Der 4. Gene Key – Intoleranz & Verständnis
Nachdem ich euch meine Perspektive zum Thema Toleranz schon beschrieben habe, möchte ich hier noch einen drauf legen. Heißt, ich gehe einen Schritt zurück in die Intoleranz und wage dann den Sprung ins Verständnis.
Damit lande ich direkt im 4. Gene Key.
Aber darum geht’s hier tatsächlich nur am Rande.
Das Thema zählt.
Verständnis ist in den Augen vieler vielleicht eine verweichlichte Form der Toleranz oder aber eine unverhältnismäßig offene Haltung gegenüber allem und jedem.

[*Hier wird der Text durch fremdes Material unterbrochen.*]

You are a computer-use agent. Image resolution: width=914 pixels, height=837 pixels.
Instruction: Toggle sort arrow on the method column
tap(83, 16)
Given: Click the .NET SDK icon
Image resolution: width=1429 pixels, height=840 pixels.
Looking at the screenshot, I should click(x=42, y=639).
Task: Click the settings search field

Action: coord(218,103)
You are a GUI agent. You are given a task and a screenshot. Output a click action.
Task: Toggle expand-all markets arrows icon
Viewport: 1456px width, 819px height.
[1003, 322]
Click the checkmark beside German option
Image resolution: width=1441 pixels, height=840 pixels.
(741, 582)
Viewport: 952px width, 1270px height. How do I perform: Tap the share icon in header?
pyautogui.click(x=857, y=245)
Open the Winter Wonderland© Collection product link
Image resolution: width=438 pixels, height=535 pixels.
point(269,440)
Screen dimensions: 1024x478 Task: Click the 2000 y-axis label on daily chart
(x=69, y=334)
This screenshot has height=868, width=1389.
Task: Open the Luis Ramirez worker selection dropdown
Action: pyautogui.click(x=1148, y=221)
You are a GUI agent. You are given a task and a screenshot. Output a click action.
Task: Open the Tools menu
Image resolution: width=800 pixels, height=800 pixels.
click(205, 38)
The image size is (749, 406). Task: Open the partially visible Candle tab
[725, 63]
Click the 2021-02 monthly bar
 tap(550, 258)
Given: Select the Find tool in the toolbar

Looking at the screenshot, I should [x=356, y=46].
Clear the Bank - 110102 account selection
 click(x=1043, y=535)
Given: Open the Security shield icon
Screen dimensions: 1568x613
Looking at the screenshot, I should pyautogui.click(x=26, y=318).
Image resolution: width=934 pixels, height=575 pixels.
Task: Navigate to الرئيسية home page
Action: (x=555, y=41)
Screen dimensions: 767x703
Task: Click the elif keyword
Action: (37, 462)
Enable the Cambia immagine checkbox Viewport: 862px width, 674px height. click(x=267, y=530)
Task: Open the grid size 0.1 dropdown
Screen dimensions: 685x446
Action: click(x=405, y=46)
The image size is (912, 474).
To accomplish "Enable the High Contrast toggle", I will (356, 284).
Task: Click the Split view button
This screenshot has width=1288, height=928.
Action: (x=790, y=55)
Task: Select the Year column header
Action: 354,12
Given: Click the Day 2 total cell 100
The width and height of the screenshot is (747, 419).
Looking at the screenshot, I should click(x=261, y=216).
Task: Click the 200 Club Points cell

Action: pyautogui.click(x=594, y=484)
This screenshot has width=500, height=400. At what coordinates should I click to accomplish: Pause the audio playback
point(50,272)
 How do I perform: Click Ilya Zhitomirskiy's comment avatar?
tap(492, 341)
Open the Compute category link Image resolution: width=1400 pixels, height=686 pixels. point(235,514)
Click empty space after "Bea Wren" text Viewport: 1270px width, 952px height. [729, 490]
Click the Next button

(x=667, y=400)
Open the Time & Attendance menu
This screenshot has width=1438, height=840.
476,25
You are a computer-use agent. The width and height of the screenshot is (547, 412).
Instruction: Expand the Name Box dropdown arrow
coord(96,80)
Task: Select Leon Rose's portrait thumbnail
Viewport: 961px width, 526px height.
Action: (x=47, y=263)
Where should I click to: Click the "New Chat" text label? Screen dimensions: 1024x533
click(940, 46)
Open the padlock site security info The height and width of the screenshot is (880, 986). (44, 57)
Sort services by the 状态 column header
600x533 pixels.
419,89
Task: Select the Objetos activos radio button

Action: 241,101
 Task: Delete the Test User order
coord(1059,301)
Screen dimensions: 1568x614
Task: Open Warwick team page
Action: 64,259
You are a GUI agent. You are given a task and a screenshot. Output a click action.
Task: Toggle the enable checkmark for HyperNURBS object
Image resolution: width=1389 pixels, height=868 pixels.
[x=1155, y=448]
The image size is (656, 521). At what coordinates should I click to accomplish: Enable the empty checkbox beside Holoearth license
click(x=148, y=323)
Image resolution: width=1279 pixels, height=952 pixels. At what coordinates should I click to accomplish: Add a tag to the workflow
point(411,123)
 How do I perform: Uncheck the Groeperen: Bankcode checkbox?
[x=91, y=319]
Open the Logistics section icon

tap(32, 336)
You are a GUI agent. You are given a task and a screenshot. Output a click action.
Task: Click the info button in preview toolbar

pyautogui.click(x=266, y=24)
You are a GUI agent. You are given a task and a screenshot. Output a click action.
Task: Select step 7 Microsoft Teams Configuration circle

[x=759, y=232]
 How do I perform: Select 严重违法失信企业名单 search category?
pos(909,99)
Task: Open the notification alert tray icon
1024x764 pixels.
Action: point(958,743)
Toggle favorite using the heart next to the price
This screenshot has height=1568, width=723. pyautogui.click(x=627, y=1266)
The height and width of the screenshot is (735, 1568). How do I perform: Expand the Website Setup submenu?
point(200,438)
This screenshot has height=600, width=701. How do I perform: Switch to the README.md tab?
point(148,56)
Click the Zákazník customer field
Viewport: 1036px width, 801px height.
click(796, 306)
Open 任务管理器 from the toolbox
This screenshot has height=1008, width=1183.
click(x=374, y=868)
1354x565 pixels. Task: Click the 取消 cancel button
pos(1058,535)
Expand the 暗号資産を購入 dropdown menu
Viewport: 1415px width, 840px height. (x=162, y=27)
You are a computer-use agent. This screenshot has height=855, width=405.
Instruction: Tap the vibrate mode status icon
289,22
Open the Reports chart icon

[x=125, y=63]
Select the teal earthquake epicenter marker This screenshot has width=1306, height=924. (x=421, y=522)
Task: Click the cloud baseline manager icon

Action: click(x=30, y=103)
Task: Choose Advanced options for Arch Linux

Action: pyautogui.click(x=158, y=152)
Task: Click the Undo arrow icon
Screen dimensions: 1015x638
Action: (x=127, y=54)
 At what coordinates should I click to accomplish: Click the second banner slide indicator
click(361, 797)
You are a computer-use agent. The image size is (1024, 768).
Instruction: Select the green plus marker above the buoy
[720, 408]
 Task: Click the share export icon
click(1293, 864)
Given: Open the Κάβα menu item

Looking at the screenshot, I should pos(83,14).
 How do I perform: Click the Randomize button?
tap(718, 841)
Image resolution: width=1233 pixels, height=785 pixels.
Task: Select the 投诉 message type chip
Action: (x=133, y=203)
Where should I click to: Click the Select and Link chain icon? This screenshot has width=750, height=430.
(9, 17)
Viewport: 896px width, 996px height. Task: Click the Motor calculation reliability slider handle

Es nimmt vielleicht die zwischenmenschliche Härte, ist dabei aber glasklar.
Toleranz und Verständnis existieren parallel. Verständnis kann jedoch über die Toleranz hinaus Nähe schaffen. Und Nähe lässt Mauern schwinden und Brücken bauen.
Um was geht’s denn genau?
Im Kern geht es auch hier um ein Thema mit Brisanz. Intoleranz – als Blockade des Verständnisses – hat sich nämlich zu etwas entwickelt, was in Teilen so offen ausgelebt wird, dass sich mitunter nicht mehr die Mühe gemacht wird, sie überhaupt zu prüfen. Intoleranz zeigt sich als Waffe gegenüber Menschen, die anders sind – anders denken, handeln, aussehen usw.
Natürlich ist nicht die Intoleranz die Waffe, aber sie ist der Auslöser. Und sie treibt Menschen zu sehr naiven, dümmlichen, hasserfüllten und meist unreflektierten Aussagen. An der Stelle darf vielleicht von einer ideologie-gesteuerten Intoleranz gesprochen werden.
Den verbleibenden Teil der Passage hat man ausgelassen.